On 20/01/2020 04:48, Jerin Jacob Kollanukkaran wrote:
>> -----Original Message-----
>> From: dave at barachs.net <dave at barachs.net>
>> Sent: Saturday, January 18, 2020 8:45 PM
>> To: 'Ray Kinsella' <mdr at ashroe.eu>; Jerin Jacob Kollanukkaran
>> <jerinj at marvell.com>; 'dpdk-dev' <dev at dpdk.org>
>> Subject: [EXT] RE: [RFC] [dpdk-dev] DPDK Trace support
>>
>> It would be well worth considering one of the vpp techniques to minimize trace
>> impact:
>>
>> static inline ring_handler_inline (..., int is_traced) {
>>   for (i = 0; i < vector_size; i++)
>>     {
>>       if (is_traced)
>> 	{
>> 	  do_trace_work;
>> 	}
>>       normal_packet_processing;
>>     }
>> }
>>
>> ring_handler (...)
>> {
>>   if (PREDICT_FALSE(global_trace_flag != 0))
>>     return ring_handler_inline (..., 1 /* is_traced */);
>>   else
>>     return ring_handler_inline (..., 0 /* is_traced */); }
>>
>> This reduces the runtime tax to the absolute minimum, but costs space.
>>
>> Please consider it.
> 
> Thanks Dave for your thoughts.
> 
>>
>> HTH... Dave
>>
>> -----Original Message-----
>> From: Ray Kinsella <mdr at ashroe.eu>
>> Sent: Monday, January 13, 2020 6:00 AM
>> To: Jerin Jacob Kollanukkaran <jerinj at marvell.com>; dpdk-dev
>> <dev at dpdk.org>; dave at barachs.net
>> Subject: Re: [RFC] [dpdk-dev] DPDK Trace support
>>
>> Hi Jerin,
>>
>> Any idea why lttng performance is so poor?
>> I would have naturally gone there to benefit from the existing toolchain.
>>
>> Have you looked at the FD.io logging/tracing infrastructure for inspiration?
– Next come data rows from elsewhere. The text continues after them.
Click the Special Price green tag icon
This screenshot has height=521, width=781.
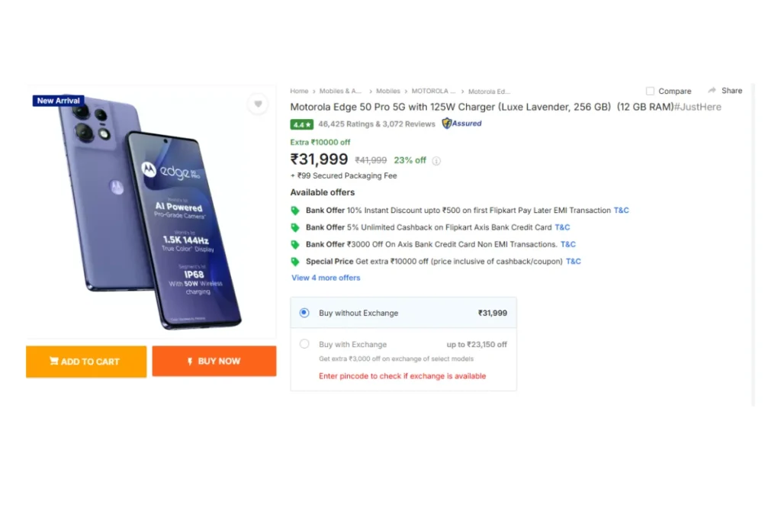295,262
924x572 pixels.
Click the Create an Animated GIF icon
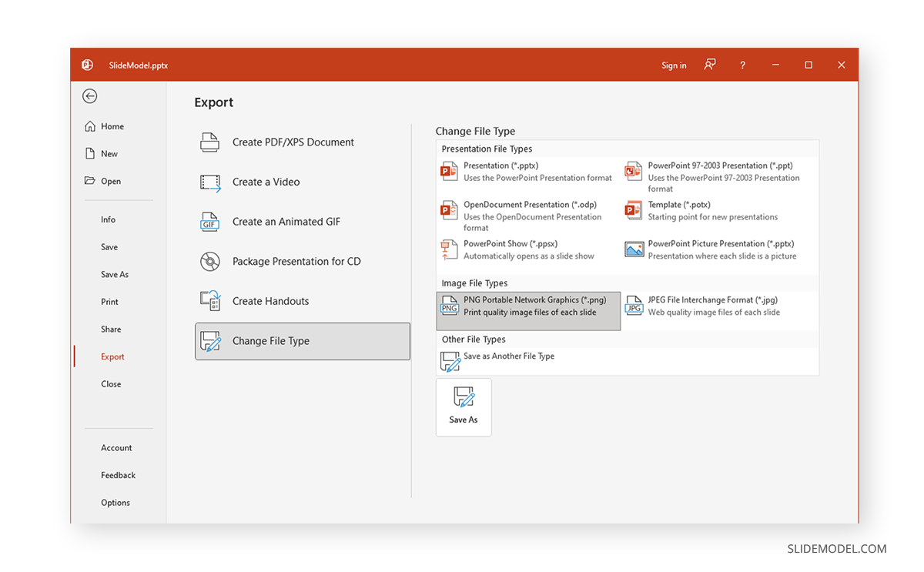pos(210,222)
>> https://urldefense.proofpoint.com/v2/url?u=https-
>> 3A__wiki.fd.io_view_VPP_elog&d=DwIFaQ&c=nKjWec2b6R0mOyPaz7xtfQ&r=1
>> DGob4H4rxz6H8uITozGOCa0s5f4wCNtTa4UUKvcsvI&m=b9wJHO_k_ijKT84q47_
>> fO7MrN-LddnfpVSuNh6ce6Ks&s=WNwcIA86Rk2TY_C7O4bNTj3055Ofutab-
>> bMPuM9-D4A&e=
>>
>> Ray K
>>
>> On 13/01/2020 10:40, Jerin Jacob Kollanukkaran wrote:
>>> Hi All,
>>>
>>> I would like to add tracing support for DPDK.
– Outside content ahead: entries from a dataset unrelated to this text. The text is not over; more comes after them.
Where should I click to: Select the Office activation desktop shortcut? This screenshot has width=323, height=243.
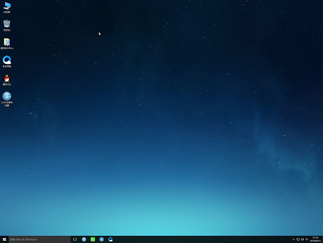point(7,43)
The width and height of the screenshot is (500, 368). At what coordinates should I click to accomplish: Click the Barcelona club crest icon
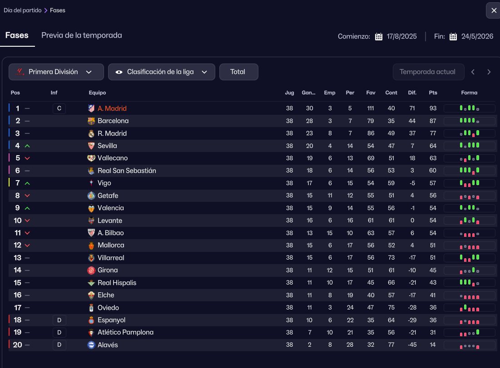coord(91,121)
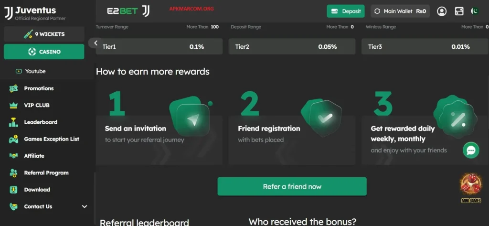This screenshot has width=489, height=226.
Task: Click the E2BET Juventus logo
Action: coord(128,11)
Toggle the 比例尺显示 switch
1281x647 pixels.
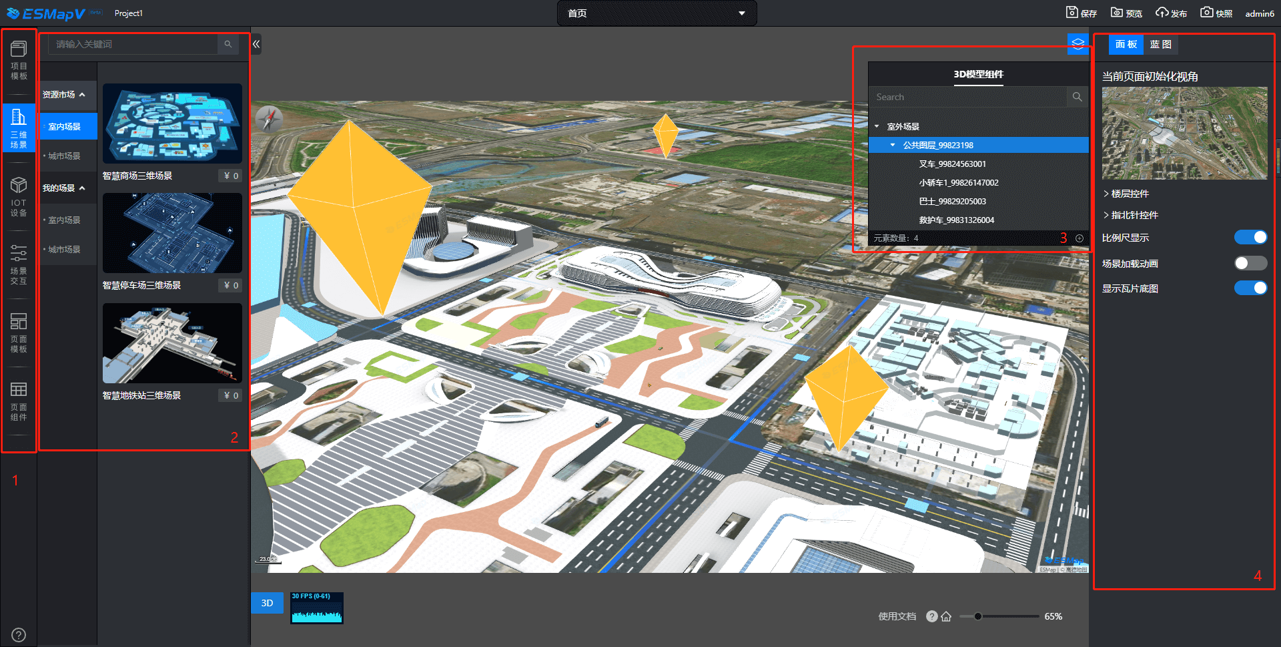point(1250,238)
>>> I am planning to add this support in v20.05 release.
>>>
>>> This RFC attempts to get feedback from the community on
>>>
>>> a) Tracing Use cases.
>>> b) Tracing Requirements.
>>> b) Implementation choices.
>>> c) Trace format.
>>>
>>> Use-cases
>>> ---------
>>> - Most of the cases, The DPDK provider will not have access to the DPDK
>> customer applications.
>>> To debug/analyze the slow path and fast path DPDK API usage from the
>>> field, we need to have integrated trace support in DPDK.
>>>
>>> - Need a low overhead Fast path multi-core PMD driver
>>> debugging/analysis infrastructure in DPDK to fix the functional and
>> performance issue(s) of PMD.
>>>
>>> - Post trace analysis tools can provide various status across the
>>> system such as cpu_idle() using the timestamp added in the trace.
>>>
>>>
>>> Requirements:
>>> -------------
>>> - Support for Linux, FreeBSD and Windows OS
>>> - Open trace format
>>> - Multi-platform Open source trace viewer
>>> - Absolute low overhead trace API for DPDK fast path tracing/debugging.
>>> - Dynamic enable/disable of trace events
>>>
>>>
>>> To enable trace support in DPDK, following items need to work out:
>>>
>>> a) Add the DPDK trace points in the DPDK source code.
>>>
>>> - This includes updating DPDK functions such as,
>>> rte_eth_dev_configure(), rte_eth_dev_start(), rte_eth_dev_rx_burst() to emit
>> the trace.
>>>
>>> b) Choosing suitable serialization-format
>>>
>>> - Common Trace Format, CTF, is an open format and language to describe
>> trace formats.
>>> This enables tool reuse, of which line-textual (babeltrace) and
>>> graphical (TraceCompass) variants already exist.
>>>
>>> CTF should look familiar to C programmers but adds stronger typing.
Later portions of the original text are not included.